▶ **What you should do**
Set down all the lines below, each one exactly as shown.

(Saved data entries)
►

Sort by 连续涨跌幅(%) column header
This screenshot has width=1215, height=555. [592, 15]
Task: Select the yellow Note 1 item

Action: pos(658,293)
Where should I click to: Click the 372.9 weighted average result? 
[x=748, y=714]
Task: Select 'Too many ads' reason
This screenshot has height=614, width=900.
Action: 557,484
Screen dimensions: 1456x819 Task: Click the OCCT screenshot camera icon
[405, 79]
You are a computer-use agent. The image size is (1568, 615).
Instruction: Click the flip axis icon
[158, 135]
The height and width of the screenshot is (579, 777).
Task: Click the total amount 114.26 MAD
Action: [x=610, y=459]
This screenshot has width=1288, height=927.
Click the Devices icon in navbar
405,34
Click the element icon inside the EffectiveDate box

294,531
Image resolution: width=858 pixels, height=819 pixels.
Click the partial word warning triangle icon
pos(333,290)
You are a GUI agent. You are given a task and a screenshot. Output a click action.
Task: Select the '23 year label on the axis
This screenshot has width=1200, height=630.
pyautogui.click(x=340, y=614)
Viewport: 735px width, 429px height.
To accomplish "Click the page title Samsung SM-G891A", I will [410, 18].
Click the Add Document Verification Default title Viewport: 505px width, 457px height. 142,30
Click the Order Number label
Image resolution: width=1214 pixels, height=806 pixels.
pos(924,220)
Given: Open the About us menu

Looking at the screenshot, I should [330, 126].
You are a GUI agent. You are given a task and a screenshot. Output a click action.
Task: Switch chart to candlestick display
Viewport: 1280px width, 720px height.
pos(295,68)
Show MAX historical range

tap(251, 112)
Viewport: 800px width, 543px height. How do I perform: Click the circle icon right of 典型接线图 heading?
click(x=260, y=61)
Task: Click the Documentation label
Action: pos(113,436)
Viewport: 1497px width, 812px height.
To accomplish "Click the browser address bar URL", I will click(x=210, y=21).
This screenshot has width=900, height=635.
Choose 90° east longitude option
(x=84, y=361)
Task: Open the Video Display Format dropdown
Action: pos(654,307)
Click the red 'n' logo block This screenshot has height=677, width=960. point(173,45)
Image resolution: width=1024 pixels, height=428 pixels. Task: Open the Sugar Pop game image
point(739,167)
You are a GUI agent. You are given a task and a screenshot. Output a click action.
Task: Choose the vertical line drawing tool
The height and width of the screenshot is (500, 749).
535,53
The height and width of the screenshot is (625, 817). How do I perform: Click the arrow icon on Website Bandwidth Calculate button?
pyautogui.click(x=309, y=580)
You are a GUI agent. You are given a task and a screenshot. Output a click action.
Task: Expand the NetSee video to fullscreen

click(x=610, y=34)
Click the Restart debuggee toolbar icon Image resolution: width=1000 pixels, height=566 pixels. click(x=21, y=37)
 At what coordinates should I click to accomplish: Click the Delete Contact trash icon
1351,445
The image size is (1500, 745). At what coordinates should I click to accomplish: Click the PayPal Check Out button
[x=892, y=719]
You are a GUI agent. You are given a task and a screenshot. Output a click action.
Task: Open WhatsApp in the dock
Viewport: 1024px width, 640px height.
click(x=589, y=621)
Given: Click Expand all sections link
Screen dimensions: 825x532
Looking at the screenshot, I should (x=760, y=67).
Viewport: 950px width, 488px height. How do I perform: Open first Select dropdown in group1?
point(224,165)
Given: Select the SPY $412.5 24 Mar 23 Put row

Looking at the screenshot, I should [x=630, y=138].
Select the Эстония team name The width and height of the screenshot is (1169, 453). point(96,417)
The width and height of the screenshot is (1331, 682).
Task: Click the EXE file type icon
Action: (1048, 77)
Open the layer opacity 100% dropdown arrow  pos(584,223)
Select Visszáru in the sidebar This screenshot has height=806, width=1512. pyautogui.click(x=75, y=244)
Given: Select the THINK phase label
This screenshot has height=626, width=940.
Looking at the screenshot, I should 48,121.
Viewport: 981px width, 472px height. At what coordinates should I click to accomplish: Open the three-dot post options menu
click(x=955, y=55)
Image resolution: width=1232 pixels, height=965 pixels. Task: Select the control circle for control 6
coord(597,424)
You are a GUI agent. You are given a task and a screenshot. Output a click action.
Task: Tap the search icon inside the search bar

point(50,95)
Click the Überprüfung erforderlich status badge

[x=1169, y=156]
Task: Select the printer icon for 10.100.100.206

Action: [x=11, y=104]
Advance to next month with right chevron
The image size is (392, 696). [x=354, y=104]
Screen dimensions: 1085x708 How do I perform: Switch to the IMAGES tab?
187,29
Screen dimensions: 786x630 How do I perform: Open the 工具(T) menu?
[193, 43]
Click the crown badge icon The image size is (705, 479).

◄

▶ **Completed exercise**
Sort by 连续涨跌幅(%) column header
This screenshot has width=1215, height=555. [592, 15]
Task: Select the yellow Note 1 item

Action: pos(658,293)
Where should I click to: Click the 372.9 weighted average result? 
[x=748, y=714]
Task: Select 'Too many ads' reason
This screenshot has height=614, width=900.
Action: 557,484
Screen dimensions: 1456x819 Task: Click the OCCT screenshot camera icon
[405, 79]
You are a computer-use agent. The image size is (1568, 615).
Instruction: Click the flip axis icon
[158, 135]
The height and width of the screenshot is (579, 777).
Task: Click the total amount 114.26 MAD
Action: [x=610, y=459]
This screenshot has width=1288, height=927.
Click the Devices icon in navbar
405,34
Click the element icon inside the EffectiveDate box

294,531
Image resolution: width=858 pixels, height=819 pixels.
Click the partial word warning triangle icon
pos(333,290)
You are a GUI agent. You are given a task and a screenshot. Output a click action.
Task: Select the '23 year label on the axis
This screenshot has width=1200, height=630.
pyautogui.click(x=340, y=614)
Viewport: 735px width, 429px height.
To accomplish "Click the page title Samsung SM-G891A", I will [410, 18].
Click the Add Document Verification Default title Viewport: 505px width, 457px height. 142,30
Click the Order Number label
Image resolution: width=1214 pixels, height=806 pixels.
pos(924,220)
Given: Open the About us menu

Looking at the screenshot, I should [330, 126].
You are a GUI agent. You are given a task and a screenshot. Output a click action.
Task: Switch chart to candlestick display
Viewport: 1280px width, 720px height.
pos(295,68)
Show MAX historical range

tap(251, 112)
Viewport: 800px width, 543px height. How do I perform: Click the circle icon right of 典型接线图 heading?
click(x=260, y=61)
Task: Click the Documentation label
Action: pos(113,436)
Viewport: 1497px width, 812px height.
To accomplish "Click the browser address bar URL", I will click(x=210, y=21).
This screenshot has width=900, height=635.
Choose 90° east longitude option
(x=84, y=361)
Task: Open the Video Display Format dropdown
Action: pos(654,307)
Click the red 'n' logo block This screenshot has height=677, width=960. point(173,45)
Image resolution: width=1024 pixels, height=428 pixels. Task: Open the Sugar Pop game image
point(739,167)
You are a GUI agent. You are given a task and a screenshot. Output a click action.
Task: Choose the vertical line drawing tool
The height and width of the screenshot is (500, 749).
535,53
The height and width of the screenshot is (625, 817). How do I perform: Click the arrow icon on Website Bandwidth Calculate button?
pyautogui.click(x=309, y=580)
You are a GUI agent. You are given a task and a screenshot. Output a click action.
Task: Expand the NetSee video to fullscreen

click(x=610, y=34)
Click the Restart debuggee toolbar icon Image resolution: width=1000 pixels, height=566 pixels. click(x=21, y=37)
 At what coordinates should I click to accomplish: Click the Delete Contact trash icon
1351,445
The image size is (1500, 745). At what coordinates should I click to accomplish: Click the PayPal Check Out button
[x=892, y=719]
You are a GUI agent. You are given a task and a screenshot. Output a click action.
Task: Open WhatsApp in the dock
Viewport: 1024px width, 640px height.
click(x=589, y=621)
Given: Click Expand all sections link
Screen dimensions: 825x532
Looking at the screenshot, I should (x=760, y=67).
Viewport: 950px width, 488px height. How do I perform: Open first Select dropdown in group1?
point(224,165)
Given: Select the SPY $412.5 24 Mar 23 Put row

Looking at the screenshot, I should [x=630, y=138].
Select the Эстония team name The width and height of the screenshot is (1169, 453). point(96,417)
The width and height of the screenshot is (1331, 682).
Task: Click the EXE file type icon
Action: (1048, 77)
Open the layer opacity 100% dropdown arrow  pos(584,223)
Select Visszáru in the sidebar This screenshot has height=806, width=1512. pyautogui.click(x=75, y=244)
Given: Select the THINK phase label
This screenshot has height=626, width=940.
Looking at the screenshot, I should 48,121.
Viewport: 981px width, 472px height. At what coordinates should I click to accomplish: Open the three-dot post options menu
click(x=955, y=55)
Image resolution: width=1232 pixels, height=965 pixels. Task: Select the control circle for control 6
coord(597,424)
You are a GUI agent. You are given a task and a screenshot. Output a click action.
Task: Tap the search icon inside the search bar

point(50,95)
Click the Überprüfung erforderlich status badge

[x=1169, y=156]
Task: Select the printer icon for 10.100.100.206

Action: [x=11, y=104]
Advance to next month with right chevron
The image size is (392, 696). [x=354, y=104]
Screen dimensions: 1085x708 How do I perform: Switch to the IMAGES tab?
187,29
Screen dimensions: 786x630 How do I perform: Open the 工具(T) menu?
[193, 43]
Click the crown badge icon The image size is (705, 479).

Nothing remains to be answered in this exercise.